Obama: ‘Medicare and Medicaid … Strengthen Us’

Video: In his second inaugural speech Monday, President Barack Obama discussed the need to reduce health costs, but also defended the importance of Medicare and Medicaid.

A transcript follows.

Together, we resolved that a great nation must care for the vulnerable, and protect its people from life’s worst hazards and misfortune.
 
Through it all, we have never relinquished our skepticism of central authority, nor have we succumbed to the fiction that all society’s ills can be cured through government alone.  Our celebration of initiative and enterprise; our insistence on hard work and personal responsibility, are constants in our character.
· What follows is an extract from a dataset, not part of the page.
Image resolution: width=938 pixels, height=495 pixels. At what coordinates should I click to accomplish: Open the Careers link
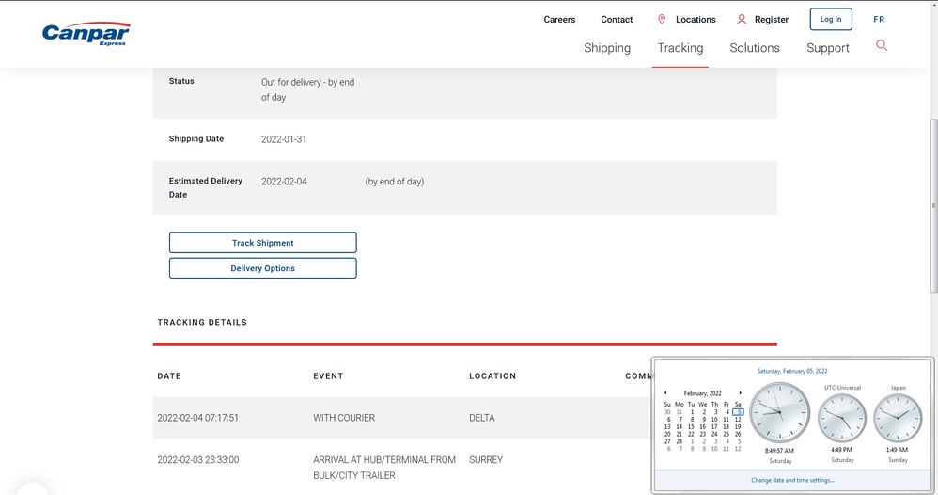pyautogui.click(x=559, y=20)
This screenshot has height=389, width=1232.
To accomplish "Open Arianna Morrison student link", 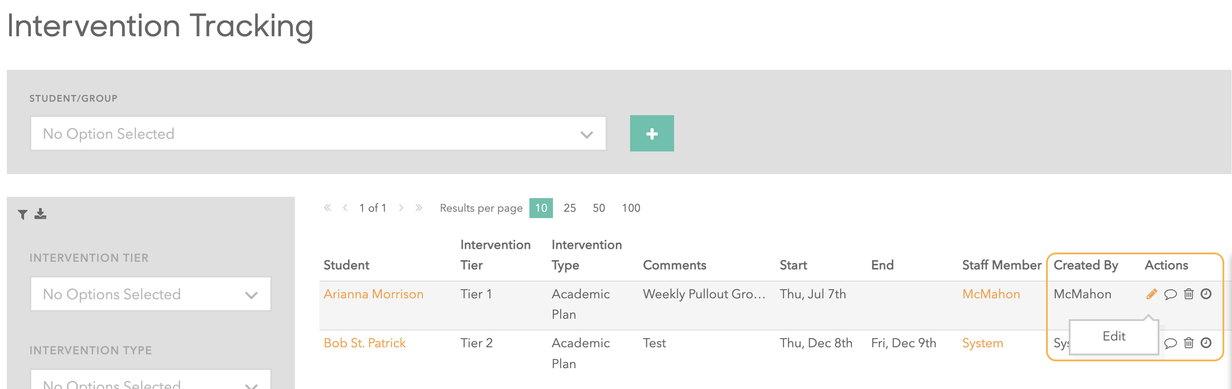I will tap(374, 294).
We, the people, still believe that every citizen deserves a basic measure of security and dignity.  We must make the hard choices to reduce the cost of health care and the size of our deficit.  But we reject the belief that America must choose between caring for the generation that built this country and investing in the generation that will build its future.  For we remember the lessons of our past, when twilight years were spent in poverty, and parents of a child with a disability had nowhere to turn.  We do not believe that in this country, freedom is reserved for the lucky, or happiness for the few.  We recognize that no matter how responsibly we live our lives, any one of us, at any time, may face a job loss, or a sudden illness, or a home swept away in a terrible storm. The commitments we make to each other — through Medicare and Medicaid and Social Security — these things do not sap our initiative. They strengthen us. They do not make us a nation of takers. They free us to take the risks that make this country great.